*Work request A*: What theme does the HIV/AIDS talk give for this year's World AIDS Day?
*Work request B*: Continue the HIV/AIDS talk in the speaker's voice, starting after its last sentence.

*Excerpt*:
+ + + +
This is Dr.Trupti Gilada and I am an infectious disease specialist. Since we are soon approaching 1st December 2018, I would love to talk to you about HIV / AIDS. As we celebrate the 30th anniversary of the world AIDS day this 1st of December, let's sit back and think about what we have achieved over these last 30 years. It has been the 30 years of not just the disease but also for the campaigning, for access, for care, prevention and treatment for all individuals. The theme for this year is 'know your status'. So, why is it so important to know your HIV status? It was it is known that HIV is an incurable disease and it still remains to be that way but what is lesser known is this disease is now a chronic manageable disease just like many other diseases like diabetes and hypertension, where the infected individual under a proper specialist care receives treatment remains on regular treatment and lives an absolutely normal quality of life and an absolutely normal length of life as well.
So it's important to know whether each individual is HIV positive or negative because if they are positive, they can be put on treatment immediately and it is not just beneficial for the patient himself or herself but what is also important is once these individuals are put on treatment, they become something called as 'virally suppressed' which means that the viral load in their bodies is so low that they do not transmit the disease to either their sexual partners or an infected lady doesn't transfer the disease to her baby and if the patient and if the person is uninfected or HIV negative, then we have strategies to keep them HIV negative for life.
So what is it that stops people from getting themselves tested for HIV? The main reason is this stigma and the discrimination around the disease, the fear of being shunned by family, by friends, by health care givers once they are tested positive and this is one thing that we as a society need to work on to change this entire stigma and discrimination and not just eliminate the disease but also to eliminate the stigma. Individuals who are infected are just like any other individual. They do not transmit the disease by staying in the same house or by working together nor do they transmit the disease to their treating physicians. So it's important to treat them with compassion and care rather than shun them.
+ + + +
*Entries shown*:
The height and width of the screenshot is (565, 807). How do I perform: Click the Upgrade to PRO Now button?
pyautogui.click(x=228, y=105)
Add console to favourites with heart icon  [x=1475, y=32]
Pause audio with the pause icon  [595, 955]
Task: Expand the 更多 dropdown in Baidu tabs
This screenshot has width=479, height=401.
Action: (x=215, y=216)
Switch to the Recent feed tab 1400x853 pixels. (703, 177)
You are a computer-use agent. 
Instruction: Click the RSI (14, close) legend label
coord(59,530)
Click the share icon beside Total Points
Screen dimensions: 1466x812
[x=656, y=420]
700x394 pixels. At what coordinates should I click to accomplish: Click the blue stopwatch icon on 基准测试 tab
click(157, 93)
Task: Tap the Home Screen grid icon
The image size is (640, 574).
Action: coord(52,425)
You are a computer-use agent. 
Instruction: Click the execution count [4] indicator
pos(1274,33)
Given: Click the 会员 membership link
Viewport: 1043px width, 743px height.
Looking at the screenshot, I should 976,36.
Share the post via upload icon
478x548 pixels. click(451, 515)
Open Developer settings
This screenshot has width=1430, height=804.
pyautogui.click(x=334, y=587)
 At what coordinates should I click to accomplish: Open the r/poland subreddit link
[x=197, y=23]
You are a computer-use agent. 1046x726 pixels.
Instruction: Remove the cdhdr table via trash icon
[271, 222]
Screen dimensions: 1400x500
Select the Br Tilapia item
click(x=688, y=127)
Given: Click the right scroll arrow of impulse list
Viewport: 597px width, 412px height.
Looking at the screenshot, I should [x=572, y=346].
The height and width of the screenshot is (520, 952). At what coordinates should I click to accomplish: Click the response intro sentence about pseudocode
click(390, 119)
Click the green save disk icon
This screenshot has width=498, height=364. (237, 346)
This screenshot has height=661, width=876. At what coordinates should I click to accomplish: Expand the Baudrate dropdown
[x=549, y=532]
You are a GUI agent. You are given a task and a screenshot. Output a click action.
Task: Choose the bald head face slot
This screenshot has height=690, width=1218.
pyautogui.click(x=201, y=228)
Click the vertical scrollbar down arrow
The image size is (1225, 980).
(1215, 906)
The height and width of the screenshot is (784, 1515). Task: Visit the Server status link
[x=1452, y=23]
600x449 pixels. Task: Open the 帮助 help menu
+ + + +
*Exercise response A*: The theme is "know your status."

*Exercise response B*:
The other reason why people do not get themselves tested is because they don't think that they might be infected. And this is the one thing that we really want people to understand is that if you have ever had any sexual exposure with an individual who's HIV status you did not know, you should get yourself tested. And by saying that the status you do not know is not just thinking that that person might have been HIV negative.
The only way that you know whether the person is infected or uninfected is by getting an HIV test. So once someone gets an HIV test, if he or she tests positive, the treatment is available, they will lead a normal life, they will not just protect themselves but they'll also protect their families. And if the individual tests HIV negative, then there are other strategies to keep them negative for life. And condom is not just one of them.
There is something called as pre exposure prophylaxis and post exposure prophylaxis which are specific HIV medications given to HIV negative individuals to protect them from getting infected and these medications are given either before the sexual exposure or after the sexual exposure. So to know more about these strategies, you should get in touch with an infectious disease physician or someone who knows this concept well. The one other thing that we as a society can start doing is health checkups before marriage.
Just like we match kundlis before marriage and we match families before marriage, it's equally important to match health before marriage and when we say health it might not just be HIV or sexually transmitted diseases but we can test the couple who is going to get married for diseases like diabetes, for hypertension, have their blood groups checked and then an informed decision can be taken after that. So to summarise I think it's time that each of us takes that one step forward, gets ourselves tested for HIV and takes the necessary steps that are needed after that.